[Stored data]
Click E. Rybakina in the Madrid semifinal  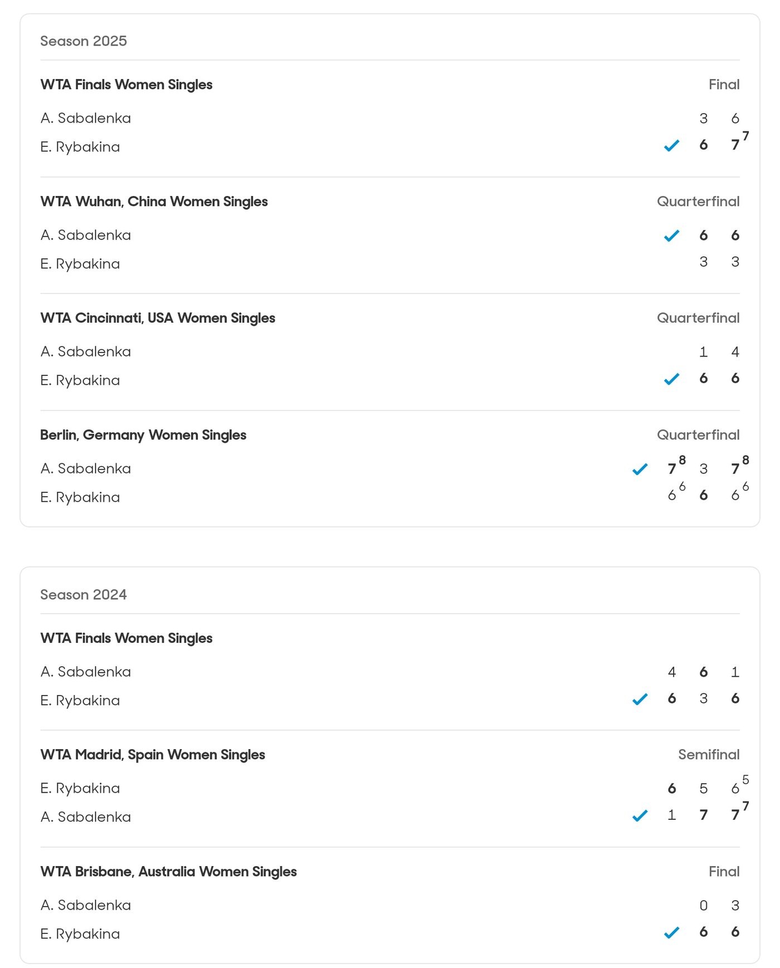(80, 788)
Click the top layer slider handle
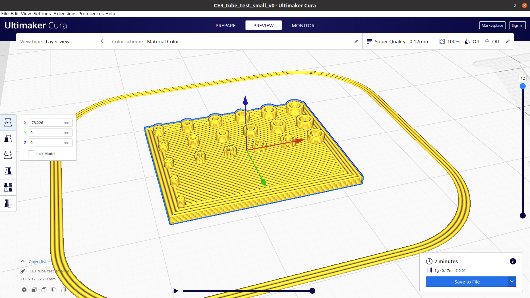This screenshot has height=298, width=530. pos(523,86)
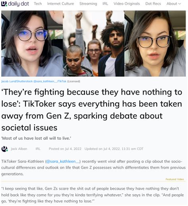This screenshot has width=188, height=206.
Task: Click the right photo of woman in car
Action: (155, 43)
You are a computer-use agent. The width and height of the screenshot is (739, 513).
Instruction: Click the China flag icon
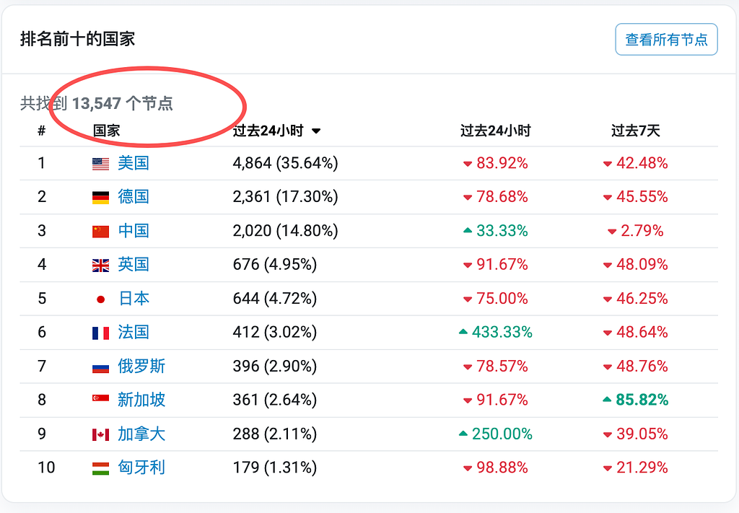[x=101, y=232]
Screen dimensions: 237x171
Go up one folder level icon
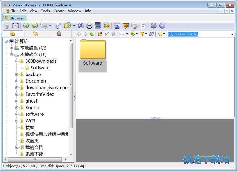click(92, 34)
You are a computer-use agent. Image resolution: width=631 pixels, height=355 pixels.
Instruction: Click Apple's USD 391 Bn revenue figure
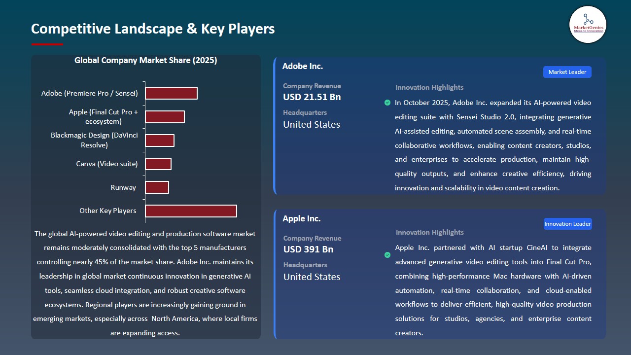[308, 249]
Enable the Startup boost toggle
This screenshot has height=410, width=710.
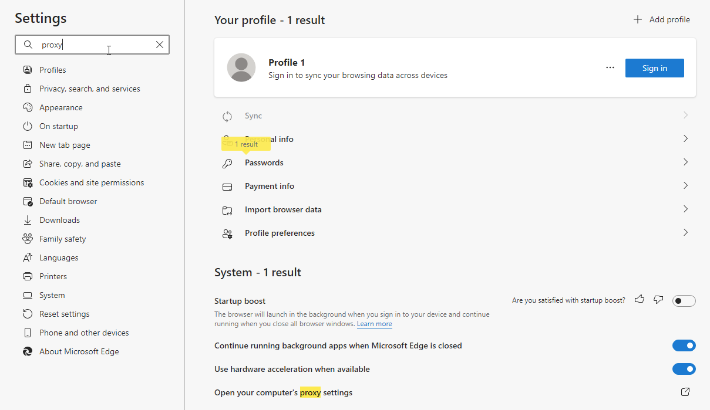684,301
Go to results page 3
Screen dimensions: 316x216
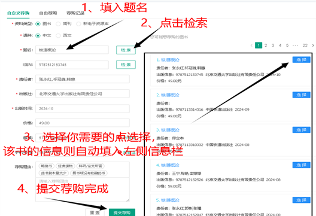click(x=273, y=45)
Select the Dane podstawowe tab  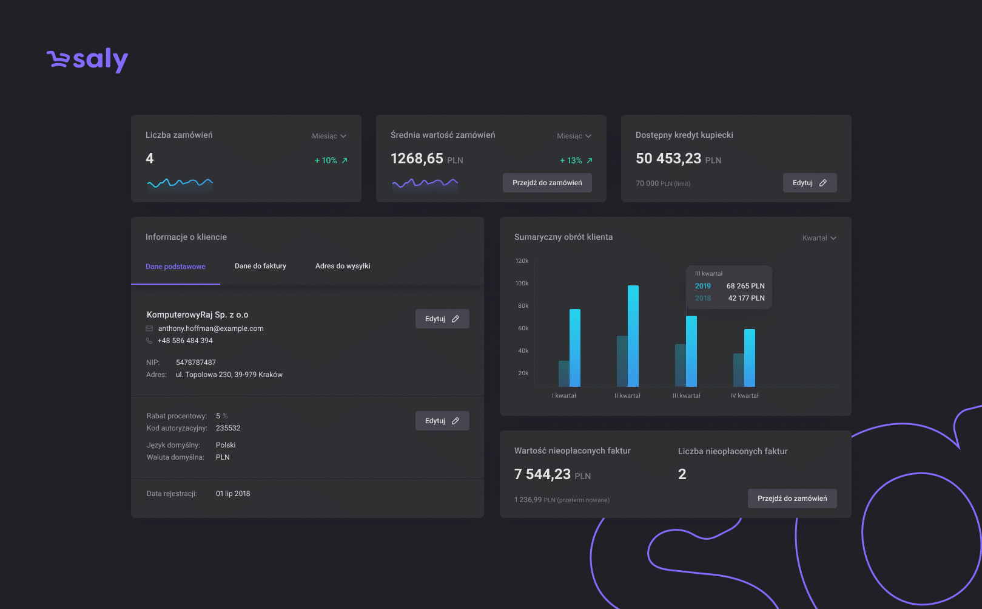pyautogui.click(x=175, y=267)
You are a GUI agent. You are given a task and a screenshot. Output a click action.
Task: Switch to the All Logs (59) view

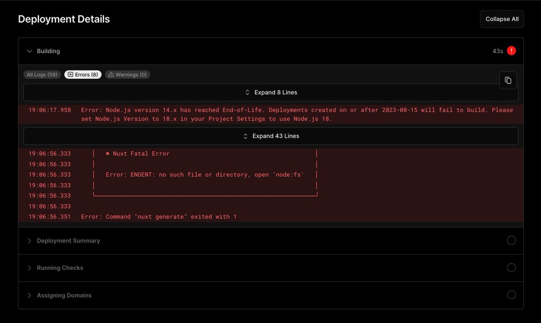42,74
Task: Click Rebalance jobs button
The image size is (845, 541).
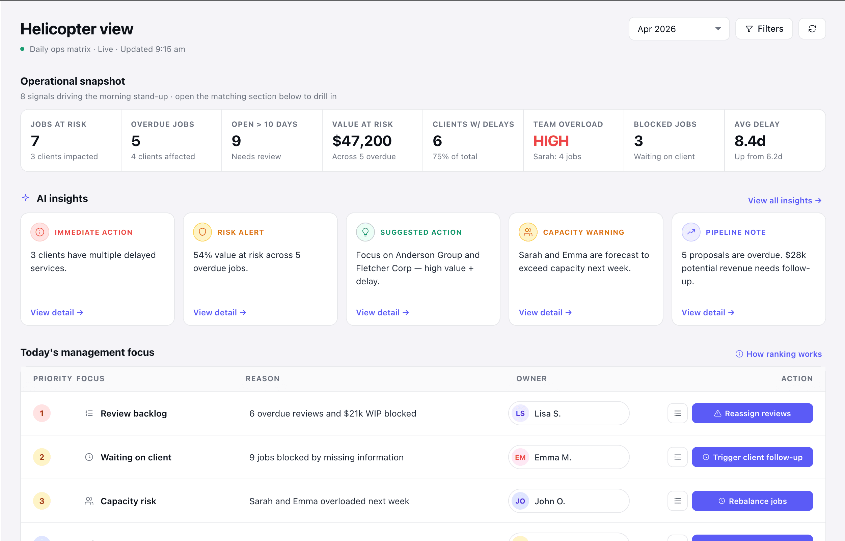Action: [x=752, y=501]
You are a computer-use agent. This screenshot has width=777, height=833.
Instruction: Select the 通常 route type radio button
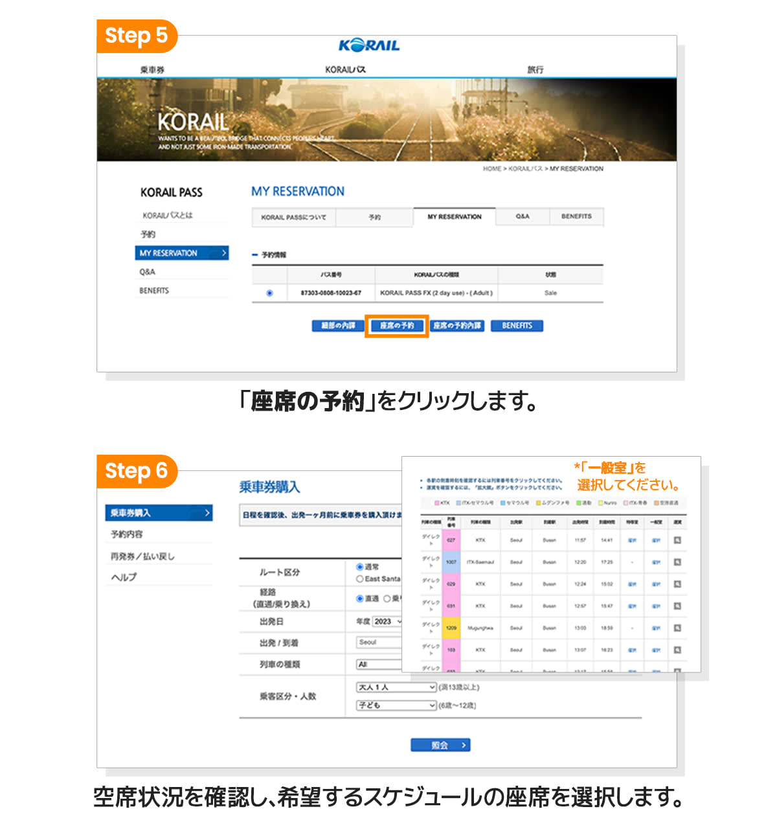(x=360, y=567)
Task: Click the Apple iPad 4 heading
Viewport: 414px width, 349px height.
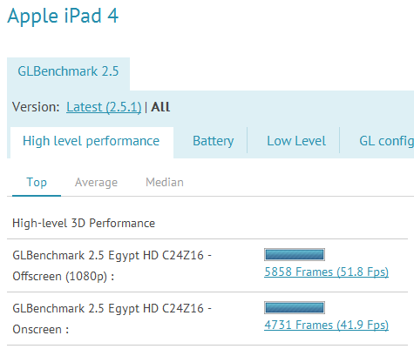Action: (63, 17)
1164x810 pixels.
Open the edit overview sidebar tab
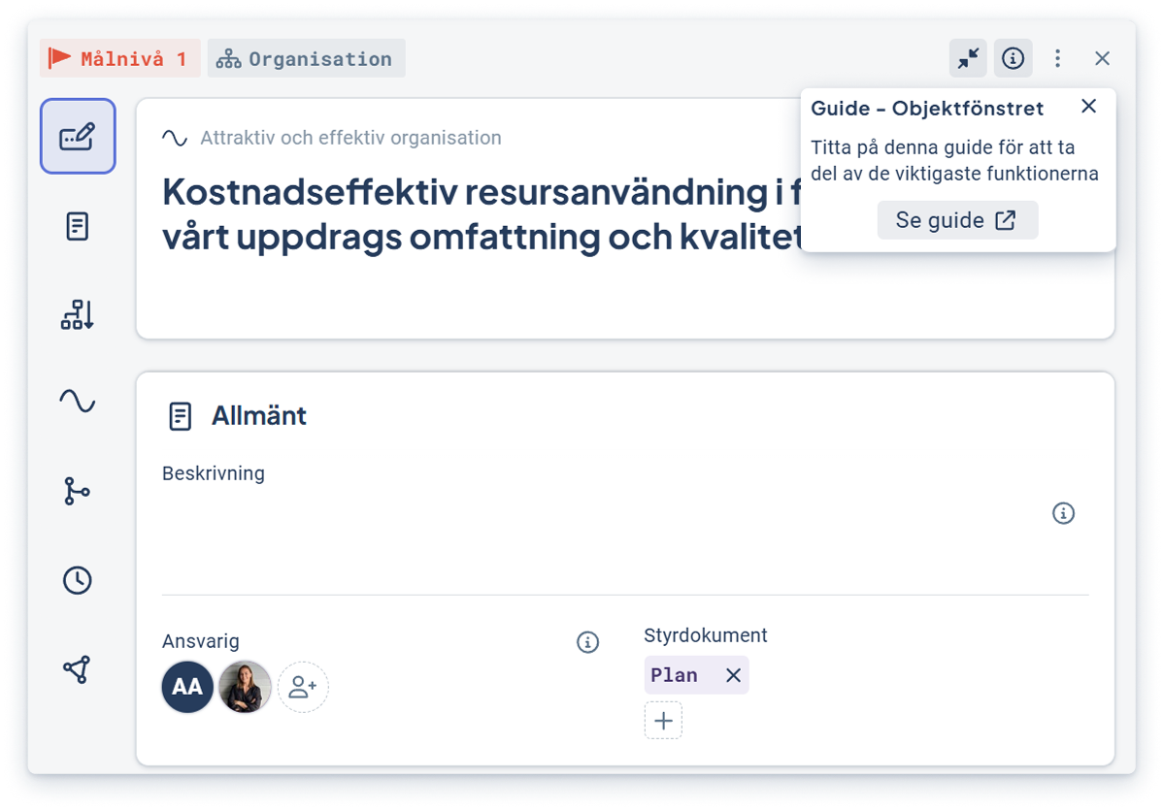pyautogui.click(x=78, y=137)
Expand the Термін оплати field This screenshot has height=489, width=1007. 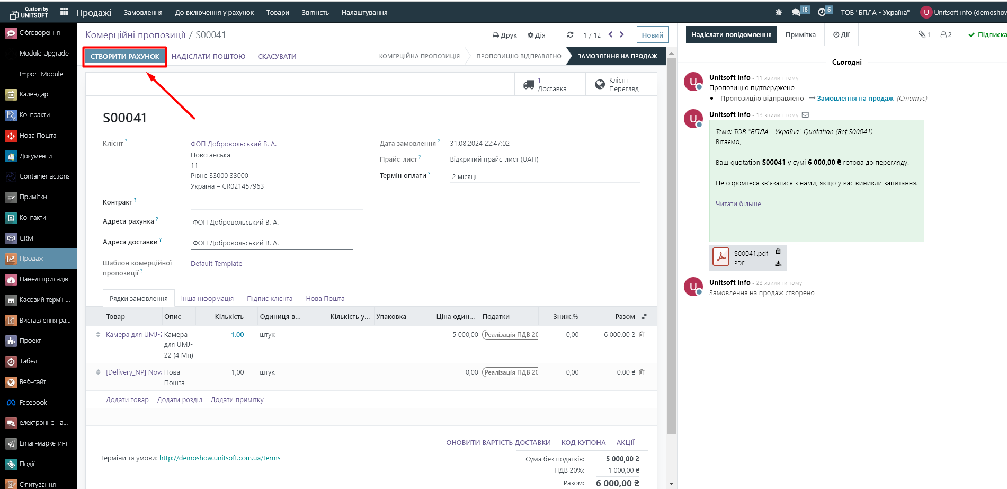(545, 176)
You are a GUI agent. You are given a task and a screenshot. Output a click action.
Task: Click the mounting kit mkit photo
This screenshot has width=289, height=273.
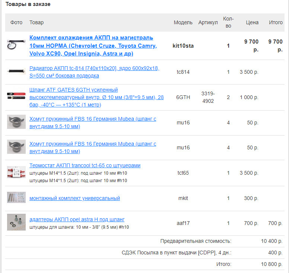click(16, 197)
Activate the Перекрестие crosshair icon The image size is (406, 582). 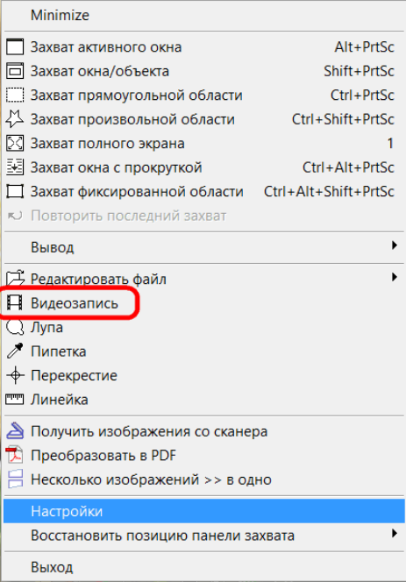pos(15,376)
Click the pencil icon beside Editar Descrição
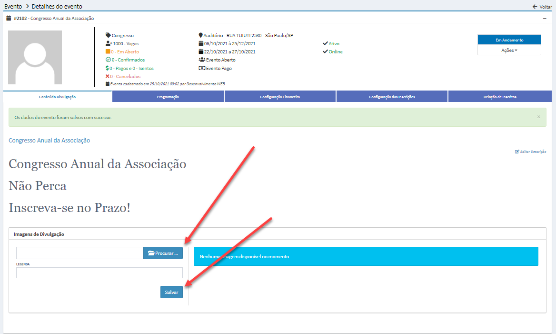The width and height of the screenshot is (556, 334). (517, 151)
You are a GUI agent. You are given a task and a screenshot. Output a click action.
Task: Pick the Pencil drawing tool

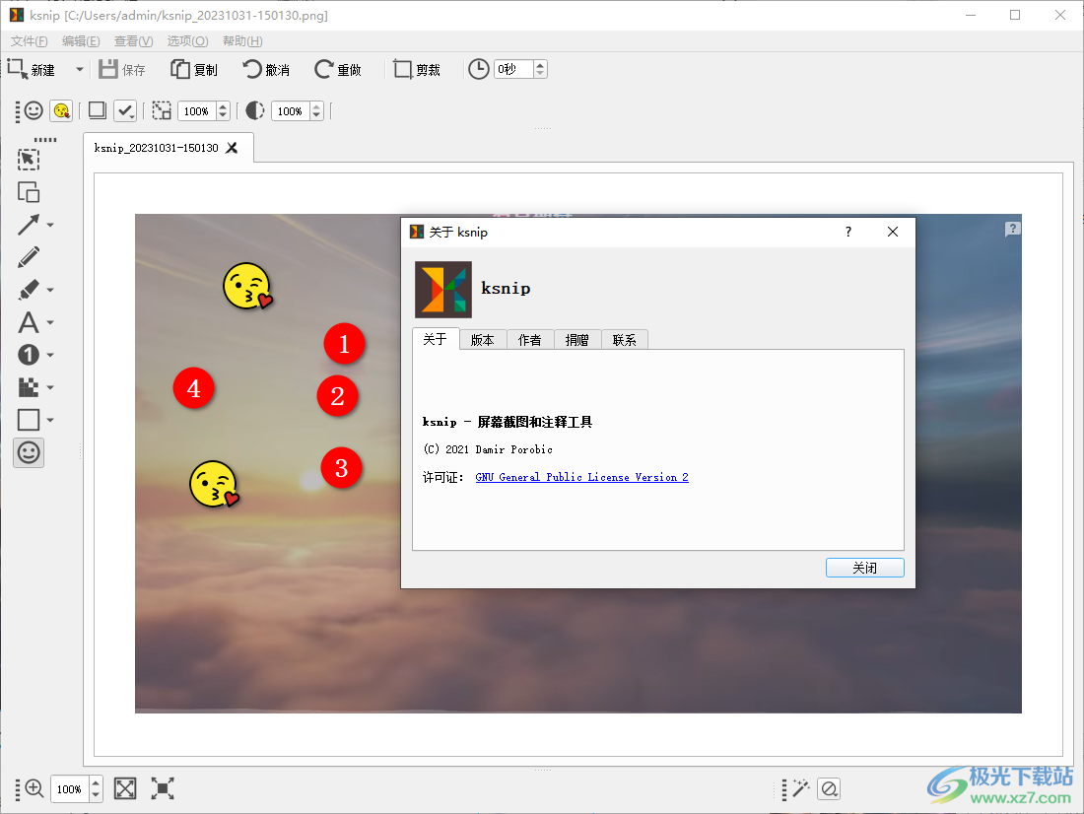29,257
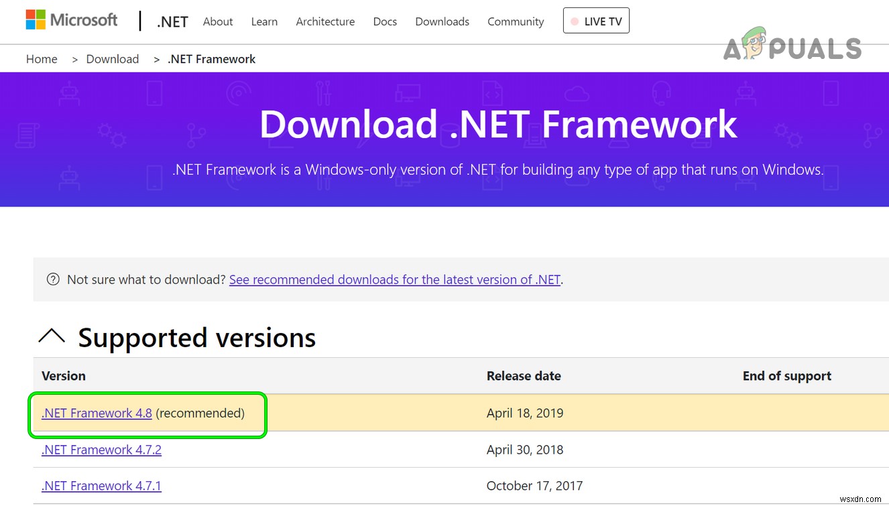This screenshot has height=506, width=889.
Task: Open the 'See recommended downloads' link
Action: pyautogui.click(x=394, y=279)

- **Aim of the exercise**: A line qualifies when it holds the word "computer"; report all qualifying lines from the records above.

- **Reply**:
You are a computer-use agent. The width and height of the screenshot is (739, 513).
You are a computer-use agent. Image resolution: width=631 pixels, height=355 pixels.
You are a computer-use agent. This screenshot has width=777, height=833.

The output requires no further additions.